TEXT SHOWN:
————————
The UK Government introduces draft legislation to disapply key terms of the NIP and admits the rules will break international law


Then the UK Government of Boris Johnson dropped a bombshell, in the shape of clauses in the United Kingdom Internal Market Bill which, the Government stated, would breach, “in a limited and specific way”, key provisions of the NIP.  The controversial provisions would allow the UK Government to disapply checks and paperwork on the movement of goods from NI to the rest of the UK, and to disapply the application of EU state aid rules in Northern Ireland. These provisions of the NIP are part of a package of provisions designed to ensure that goods sourced in Northern Ireland have free access to the EU internal market across the open border between Northern Ireland and Ireland. Disapplying these provisions could require alternative measures to be put in place which could put the open border at risk.

The controversial provisions of the UK Internal Market Bill which the UK Government admits would breach international law have been analysed in detail in an article recently posted on FIDE’s website by Christopher Muttukumaru, Chair of FIDE’s International Academic Council.[i]

Further breaches of the NIP are in the pipeline. The UK Government plans to introduce clauses in a Finance Bill which would allow suspension of the provisions in the NIP which provide for the imposition of customs duties on goods moving from the rest of the UK to Northern Ireland, if those goods are at risk of accessing the EU market over the open border between Northern Ireland and Ireland.
————————
LISTING:
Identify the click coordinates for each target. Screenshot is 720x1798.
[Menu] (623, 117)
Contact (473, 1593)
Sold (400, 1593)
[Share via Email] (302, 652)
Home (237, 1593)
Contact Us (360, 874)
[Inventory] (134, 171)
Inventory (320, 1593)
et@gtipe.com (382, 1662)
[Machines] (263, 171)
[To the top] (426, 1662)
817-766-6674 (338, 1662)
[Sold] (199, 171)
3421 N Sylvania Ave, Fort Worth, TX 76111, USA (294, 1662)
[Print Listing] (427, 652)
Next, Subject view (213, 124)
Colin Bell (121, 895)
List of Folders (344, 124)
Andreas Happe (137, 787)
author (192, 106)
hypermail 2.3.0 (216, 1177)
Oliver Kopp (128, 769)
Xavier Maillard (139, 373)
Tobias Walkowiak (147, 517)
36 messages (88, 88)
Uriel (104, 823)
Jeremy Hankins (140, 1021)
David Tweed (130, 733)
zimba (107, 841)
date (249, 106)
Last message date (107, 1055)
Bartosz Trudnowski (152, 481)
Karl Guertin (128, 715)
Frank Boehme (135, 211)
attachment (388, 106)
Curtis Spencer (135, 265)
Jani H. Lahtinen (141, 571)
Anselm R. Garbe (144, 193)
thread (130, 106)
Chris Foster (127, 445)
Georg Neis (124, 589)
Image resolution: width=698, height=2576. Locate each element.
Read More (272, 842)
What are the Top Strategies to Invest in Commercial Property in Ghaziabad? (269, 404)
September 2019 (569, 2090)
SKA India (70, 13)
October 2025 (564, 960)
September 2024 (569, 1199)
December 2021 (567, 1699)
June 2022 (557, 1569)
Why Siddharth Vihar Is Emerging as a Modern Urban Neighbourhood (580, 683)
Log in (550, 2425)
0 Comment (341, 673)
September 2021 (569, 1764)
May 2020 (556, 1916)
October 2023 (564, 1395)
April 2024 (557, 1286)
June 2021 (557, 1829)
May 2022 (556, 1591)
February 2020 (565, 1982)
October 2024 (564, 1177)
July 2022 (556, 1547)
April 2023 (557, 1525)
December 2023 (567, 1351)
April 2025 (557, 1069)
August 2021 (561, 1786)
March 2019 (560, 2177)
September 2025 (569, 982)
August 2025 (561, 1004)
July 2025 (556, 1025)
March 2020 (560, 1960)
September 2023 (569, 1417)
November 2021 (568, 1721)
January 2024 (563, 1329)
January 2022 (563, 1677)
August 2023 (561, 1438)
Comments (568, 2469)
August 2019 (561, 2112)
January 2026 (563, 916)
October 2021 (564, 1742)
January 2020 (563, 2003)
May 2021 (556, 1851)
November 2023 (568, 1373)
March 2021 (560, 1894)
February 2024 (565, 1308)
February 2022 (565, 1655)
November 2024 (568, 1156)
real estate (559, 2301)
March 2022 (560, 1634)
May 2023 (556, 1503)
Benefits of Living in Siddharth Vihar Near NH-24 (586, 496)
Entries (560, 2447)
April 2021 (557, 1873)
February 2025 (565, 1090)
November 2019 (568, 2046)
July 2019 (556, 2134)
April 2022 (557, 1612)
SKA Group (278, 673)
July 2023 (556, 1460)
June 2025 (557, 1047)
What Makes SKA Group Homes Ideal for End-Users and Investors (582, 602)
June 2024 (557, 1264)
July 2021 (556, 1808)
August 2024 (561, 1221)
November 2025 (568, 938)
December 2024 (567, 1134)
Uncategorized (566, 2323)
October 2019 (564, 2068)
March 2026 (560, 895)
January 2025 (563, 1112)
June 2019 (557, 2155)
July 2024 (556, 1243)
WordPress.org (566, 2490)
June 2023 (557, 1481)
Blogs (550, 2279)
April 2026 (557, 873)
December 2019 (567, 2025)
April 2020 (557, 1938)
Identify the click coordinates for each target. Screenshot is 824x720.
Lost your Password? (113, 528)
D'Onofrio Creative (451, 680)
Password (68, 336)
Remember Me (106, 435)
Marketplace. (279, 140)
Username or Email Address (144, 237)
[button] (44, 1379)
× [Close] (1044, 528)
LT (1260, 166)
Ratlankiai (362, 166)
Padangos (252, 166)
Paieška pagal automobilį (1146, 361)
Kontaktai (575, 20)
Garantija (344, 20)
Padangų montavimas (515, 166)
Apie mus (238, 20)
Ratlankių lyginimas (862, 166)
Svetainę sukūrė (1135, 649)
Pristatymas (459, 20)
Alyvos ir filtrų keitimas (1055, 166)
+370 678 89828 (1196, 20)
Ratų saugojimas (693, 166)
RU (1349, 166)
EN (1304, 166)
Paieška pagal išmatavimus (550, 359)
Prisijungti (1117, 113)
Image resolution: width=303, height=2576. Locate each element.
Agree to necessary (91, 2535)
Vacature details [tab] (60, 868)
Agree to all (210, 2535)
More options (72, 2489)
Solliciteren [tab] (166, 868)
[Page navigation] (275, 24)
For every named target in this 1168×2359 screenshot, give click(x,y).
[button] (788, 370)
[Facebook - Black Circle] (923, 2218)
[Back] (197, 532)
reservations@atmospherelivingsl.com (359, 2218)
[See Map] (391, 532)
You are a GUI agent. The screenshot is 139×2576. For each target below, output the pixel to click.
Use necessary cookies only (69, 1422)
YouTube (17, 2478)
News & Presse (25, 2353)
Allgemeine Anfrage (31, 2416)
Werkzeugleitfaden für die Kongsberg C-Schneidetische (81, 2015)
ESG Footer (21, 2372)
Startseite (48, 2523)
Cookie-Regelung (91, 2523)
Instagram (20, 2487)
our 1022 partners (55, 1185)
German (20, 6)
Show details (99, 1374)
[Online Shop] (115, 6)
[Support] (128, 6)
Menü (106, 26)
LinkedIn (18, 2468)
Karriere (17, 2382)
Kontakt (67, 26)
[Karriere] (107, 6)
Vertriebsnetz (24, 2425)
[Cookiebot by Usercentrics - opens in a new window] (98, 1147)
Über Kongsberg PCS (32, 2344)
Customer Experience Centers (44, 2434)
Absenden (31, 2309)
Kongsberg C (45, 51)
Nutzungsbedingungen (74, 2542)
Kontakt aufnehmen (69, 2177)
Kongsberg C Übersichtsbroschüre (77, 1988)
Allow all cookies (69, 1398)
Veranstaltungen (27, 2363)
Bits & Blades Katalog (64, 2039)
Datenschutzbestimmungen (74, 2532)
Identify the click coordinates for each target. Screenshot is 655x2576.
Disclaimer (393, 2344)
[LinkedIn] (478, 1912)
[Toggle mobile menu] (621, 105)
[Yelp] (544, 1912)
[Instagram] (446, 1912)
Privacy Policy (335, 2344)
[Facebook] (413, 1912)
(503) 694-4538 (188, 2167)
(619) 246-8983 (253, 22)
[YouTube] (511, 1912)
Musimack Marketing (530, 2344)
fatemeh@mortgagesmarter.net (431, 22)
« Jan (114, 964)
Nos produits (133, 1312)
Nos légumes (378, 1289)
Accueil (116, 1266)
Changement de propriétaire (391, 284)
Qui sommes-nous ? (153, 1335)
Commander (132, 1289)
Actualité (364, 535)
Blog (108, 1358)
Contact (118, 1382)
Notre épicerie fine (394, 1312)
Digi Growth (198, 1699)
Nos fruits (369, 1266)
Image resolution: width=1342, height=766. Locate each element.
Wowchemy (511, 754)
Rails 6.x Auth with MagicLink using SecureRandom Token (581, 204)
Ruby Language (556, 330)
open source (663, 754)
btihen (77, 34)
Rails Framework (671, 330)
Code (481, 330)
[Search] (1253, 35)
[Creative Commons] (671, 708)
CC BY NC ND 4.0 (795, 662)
————————
TASK REQUIREMENTS: Continue the passage on the UK Government's planned breaches of the Northern Ireland Protocol, starting after its final sentence.

RESULT OF THIS EXERCISE:
The Government’s plan to break international law attracted criticism at home and abroad, and it accepted an amendment to its draft legislation, though the amendment fell short of bringing the legislation into line with international law


The UK Government’s admission that the bill would breach international law attracted strong criticism both from opposition parties, and from its own supporters in the UK Parliament. The UK Government was accused of undermining the rule of law, and damaging the UK’s reputation as a country which honoured its international obligations. The European Commission stated that it regarded the UK’s conduct as “undermining trust” and said it would “not be shy” in initiating dispute settlement procedures under the Withdrawal Agreement if the UK Government did not withdraw the offending provisions before the end of September.[ii] UK Foreign Secretary Dominic Raab visited the United States and reassured US politicians that the UK would do nothing to threaten the Good Friday Agreement, while some US Senators said they would vote against a UK-US trade deal if the UK failed to honour the NIP.

The UK Government then accepted an amendment to its draft provisions, tabled by one of its own supporters, which would require a further Parliamentary vote before the provisions could be applied. The amendment will not prevent the controversial provisions breaking international law if they are enacted, since they are stated to override any inconsistent international law. But the amendment was accompanied by what seems to be a highly significant statement by the UK Government.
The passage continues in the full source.